Algumas pesquisas, inclusive, demonstram que o uso do masculino genérico influencia a forma como as pessoas pensam. Por exemplo, o artigo “Yo, tú, elle, nosotres, vosotres, elles. El lenguaje inclusivo: ¿tiene algo que ofrecer?” (tradução: Eu, tu, ele, nós, vós, eles. A linguagem inclusiva: tem algo a oferecer?), apresenta uma investigação científica realizada em 2005, na qual são realizadas perguntas somente com marcadores masculinos.

Entre as perguntas estão: “Quem é seu músico preferido” ou “Quais são os atletas que mais admira?” e a maioria das pessoas entrevistadas respondeu  com nomes de homens. Quando a mesma pergunta era formulada com linguagem inclusiva (“Quem é seu artista musical preferido ou preferida?”), mais mulheres foram mencionadas.

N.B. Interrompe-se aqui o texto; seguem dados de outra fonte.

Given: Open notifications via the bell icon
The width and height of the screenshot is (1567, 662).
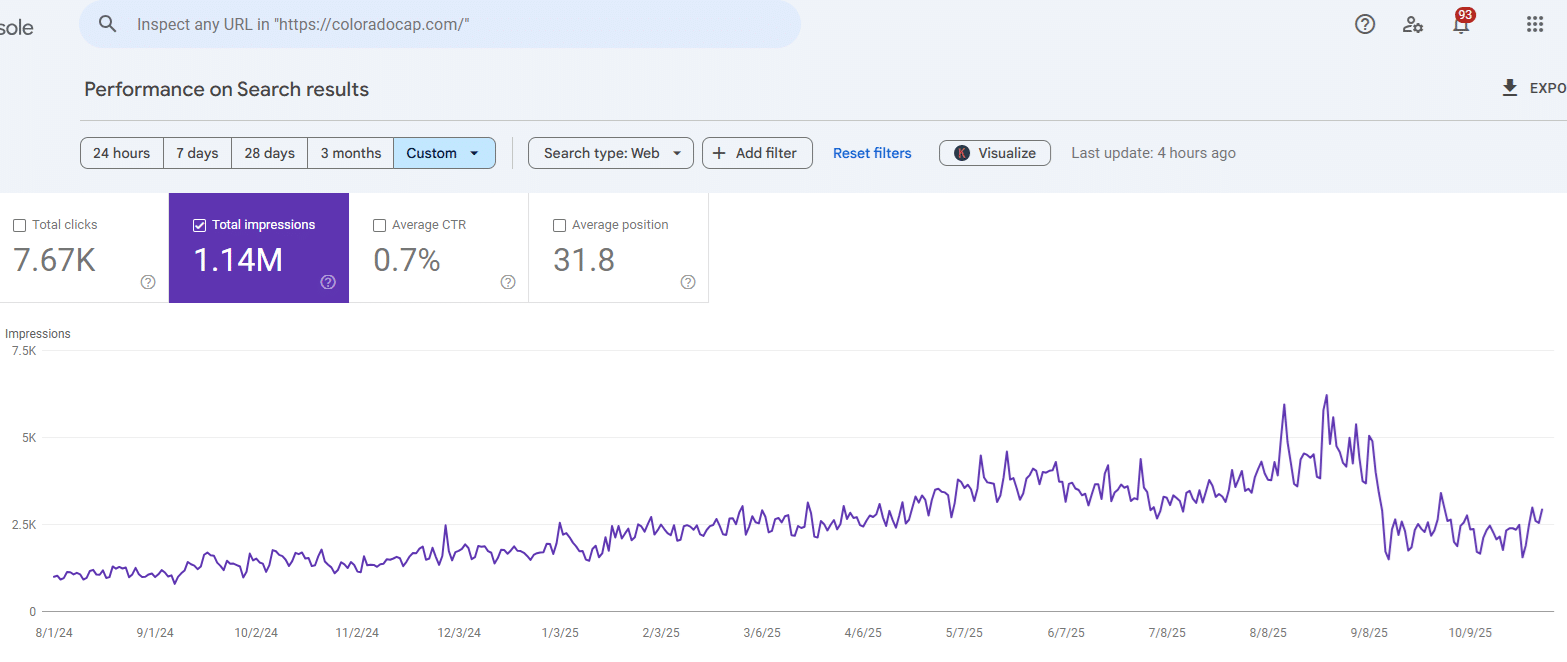Looking at the screenshot, I should tap(1461, 24).
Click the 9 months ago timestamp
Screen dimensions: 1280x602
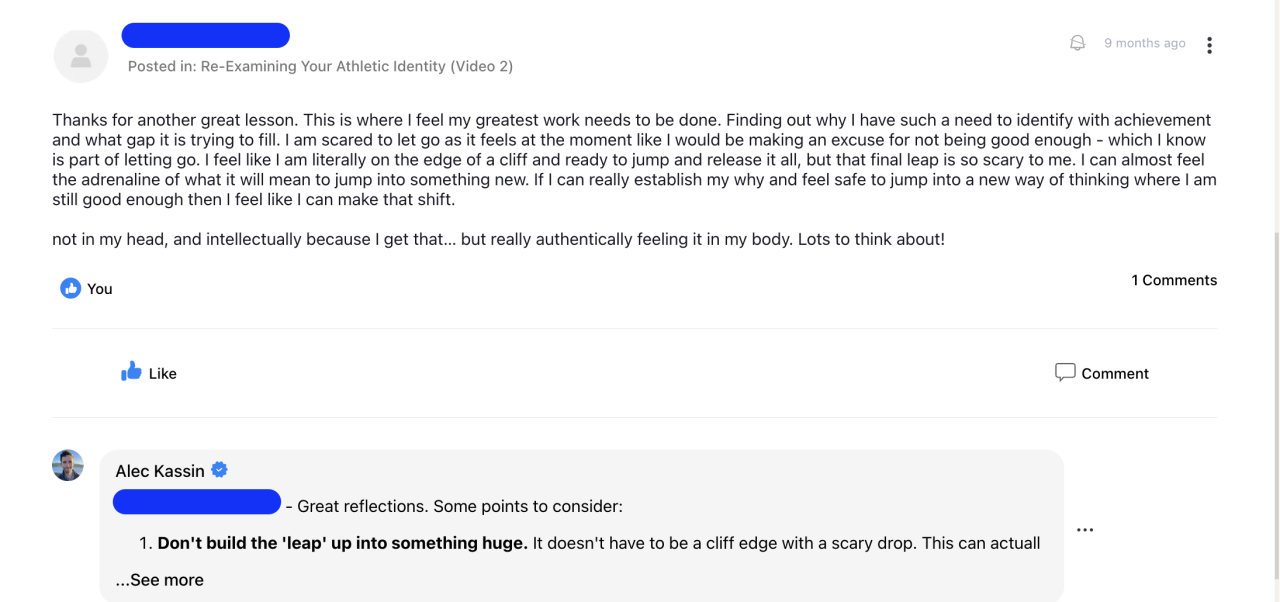[1144, 43]
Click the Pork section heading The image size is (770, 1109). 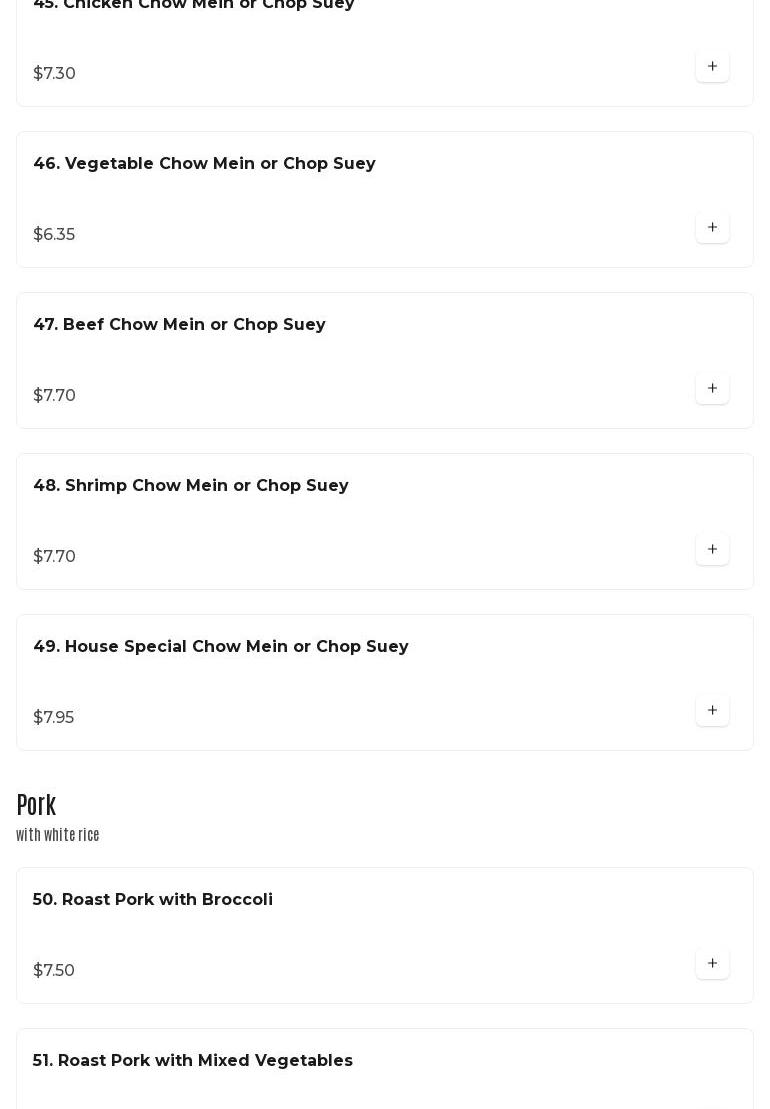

Seguindo esse propósito, muitas soluções têm sido apresentados ao longo dos anos para trazer maior inclusão ao nosso idioma. Alguns exemplos de uso de linguagem inclusiva:

  • Dar preferência a palavras que representam a coletividade, por exemplo usar “a juventude” ao invés de “os jovens”, “pessoas beneficiárias” ao invés de “beneficiários”, “diretoria” ao invés de “os diretores”, etc.
  • Escolher substantivos que representam instituições ao invés de indivíduos: “classe política” ao invés de “os políticos”, “população indígena” ao invés de “os índios”, “poder judiciário” ao invés de “os juízes”, etc.
  • Reformular tempos verbais para que as frases sejam mais inclusivas e menos sexistas: “se tiver uma melhor formação, a polícia será menos racista” ao invés de “se os policiais tivessem uma formação melhor, o racismo diminuiria”, etc.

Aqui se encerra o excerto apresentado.